→ **Source material**:
_ _ _ _ _ _ _

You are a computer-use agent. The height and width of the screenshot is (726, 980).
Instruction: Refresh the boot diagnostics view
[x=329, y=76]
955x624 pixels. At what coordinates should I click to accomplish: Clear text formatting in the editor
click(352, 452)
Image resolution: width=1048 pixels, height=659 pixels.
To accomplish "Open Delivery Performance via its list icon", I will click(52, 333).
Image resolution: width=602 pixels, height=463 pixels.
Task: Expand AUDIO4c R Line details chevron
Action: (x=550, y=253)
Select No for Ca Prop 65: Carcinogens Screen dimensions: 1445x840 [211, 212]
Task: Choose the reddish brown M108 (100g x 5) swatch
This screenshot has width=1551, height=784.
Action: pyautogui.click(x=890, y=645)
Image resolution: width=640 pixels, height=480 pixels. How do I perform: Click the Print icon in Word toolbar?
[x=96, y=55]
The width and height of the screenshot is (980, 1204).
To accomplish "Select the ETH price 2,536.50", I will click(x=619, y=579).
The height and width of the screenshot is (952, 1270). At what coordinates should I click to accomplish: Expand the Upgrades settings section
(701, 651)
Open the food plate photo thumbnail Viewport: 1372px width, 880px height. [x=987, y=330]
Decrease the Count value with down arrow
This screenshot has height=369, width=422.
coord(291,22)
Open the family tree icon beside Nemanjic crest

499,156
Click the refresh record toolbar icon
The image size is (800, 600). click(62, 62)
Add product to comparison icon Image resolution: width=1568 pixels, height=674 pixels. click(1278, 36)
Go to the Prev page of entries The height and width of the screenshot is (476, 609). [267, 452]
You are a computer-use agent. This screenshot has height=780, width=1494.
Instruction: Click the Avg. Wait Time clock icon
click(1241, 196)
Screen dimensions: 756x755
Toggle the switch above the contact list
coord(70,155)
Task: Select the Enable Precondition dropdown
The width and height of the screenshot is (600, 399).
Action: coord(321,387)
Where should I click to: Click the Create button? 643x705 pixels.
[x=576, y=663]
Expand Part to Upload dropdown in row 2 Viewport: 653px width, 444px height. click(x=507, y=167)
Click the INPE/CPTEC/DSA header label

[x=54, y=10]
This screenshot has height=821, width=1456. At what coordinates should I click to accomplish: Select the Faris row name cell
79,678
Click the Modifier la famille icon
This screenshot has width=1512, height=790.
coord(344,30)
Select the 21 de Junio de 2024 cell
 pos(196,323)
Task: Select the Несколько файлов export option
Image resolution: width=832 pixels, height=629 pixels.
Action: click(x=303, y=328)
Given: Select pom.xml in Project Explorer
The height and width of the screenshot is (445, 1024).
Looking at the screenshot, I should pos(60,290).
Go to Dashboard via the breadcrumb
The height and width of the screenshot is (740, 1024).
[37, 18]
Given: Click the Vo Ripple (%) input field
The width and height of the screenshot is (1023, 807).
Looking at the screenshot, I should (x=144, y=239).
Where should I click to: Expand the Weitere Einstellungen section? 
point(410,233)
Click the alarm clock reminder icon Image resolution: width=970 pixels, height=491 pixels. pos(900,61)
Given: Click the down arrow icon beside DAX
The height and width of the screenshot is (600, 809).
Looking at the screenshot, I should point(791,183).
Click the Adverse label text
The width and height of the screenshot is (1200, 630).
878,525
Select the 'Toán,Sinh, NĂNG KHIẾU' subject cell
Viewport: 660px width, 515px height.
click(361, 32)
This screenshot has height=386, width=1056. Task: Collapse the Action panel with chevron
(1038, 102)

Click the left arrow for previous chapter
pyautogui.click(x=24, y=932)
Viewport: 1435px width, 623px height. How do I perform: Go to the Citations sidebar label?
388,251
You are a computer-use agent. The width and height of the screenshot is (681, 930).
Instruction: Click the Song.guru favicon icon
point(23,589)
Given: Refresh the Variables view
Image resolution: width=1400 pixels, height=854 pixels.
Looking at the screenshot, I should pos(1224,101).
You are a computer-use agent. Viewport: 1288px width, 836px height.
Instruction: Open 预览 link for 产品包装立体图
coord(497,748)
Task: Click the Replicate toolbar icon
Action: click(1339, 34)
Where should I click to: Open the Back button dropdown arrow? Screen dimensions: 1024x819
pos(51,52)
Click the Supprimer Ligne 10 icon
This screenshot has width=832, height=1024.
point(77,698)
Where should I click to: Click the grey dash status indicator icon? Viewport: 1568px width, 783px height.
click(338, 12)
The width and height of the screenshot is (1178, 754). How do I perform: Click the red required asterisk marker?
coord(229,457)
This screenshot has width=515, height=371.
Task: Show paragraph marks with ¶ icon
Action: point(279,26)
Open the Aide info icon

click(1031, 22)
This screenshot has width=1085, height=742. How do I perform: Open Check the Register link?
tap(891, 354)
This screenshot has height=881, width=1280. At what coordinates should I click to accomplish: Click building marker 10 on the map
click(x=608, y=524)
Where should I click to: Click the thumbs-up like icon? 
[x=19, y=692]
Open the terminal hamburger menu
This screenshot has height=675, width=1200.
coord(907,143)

_ _ _ _ _ _ _

→ **The task**: Copy out every line from the one containing "This screenshot has width=1085, height=742." to the end of the material, both ends included.

→ **Expected answer**:
This screenshot has width=1085, height=742. How do I perform: Open Check the Register link?
tap(891, 354)
This screenshot has height=881, width=1280. At what coordinates should I click to accomplish: Click building marker 10 on the map
click(x=608, y=524)
Where should I click to: Click the thumbs-up like icon? 
[x=19, y=692]
Open the terminal hamburger menu
This screenshot has height=675, width=1200.
coord(907,143)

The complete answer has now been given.